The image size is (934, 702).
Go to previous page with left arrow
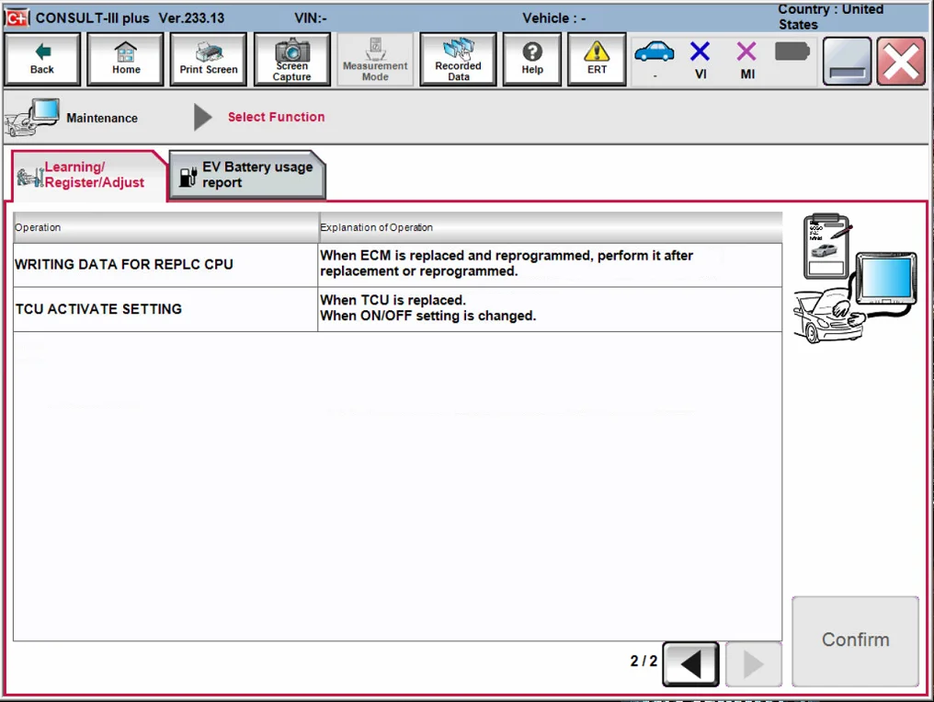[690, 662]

######

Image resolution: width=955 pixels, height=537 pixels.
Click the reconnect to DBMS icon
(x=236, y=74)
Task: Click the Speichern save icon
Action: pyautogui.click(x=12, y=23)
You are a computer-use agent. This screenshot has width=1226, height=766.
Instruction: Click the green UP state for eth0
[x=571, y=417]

######

Return each line of the entries that holds the string "height".

▶ _WRITTEN ANSWER_
Image resolution: width=955 pixels, height=537 pixels.
You are a computer-use agent. This screenshot has width=1226, height=766.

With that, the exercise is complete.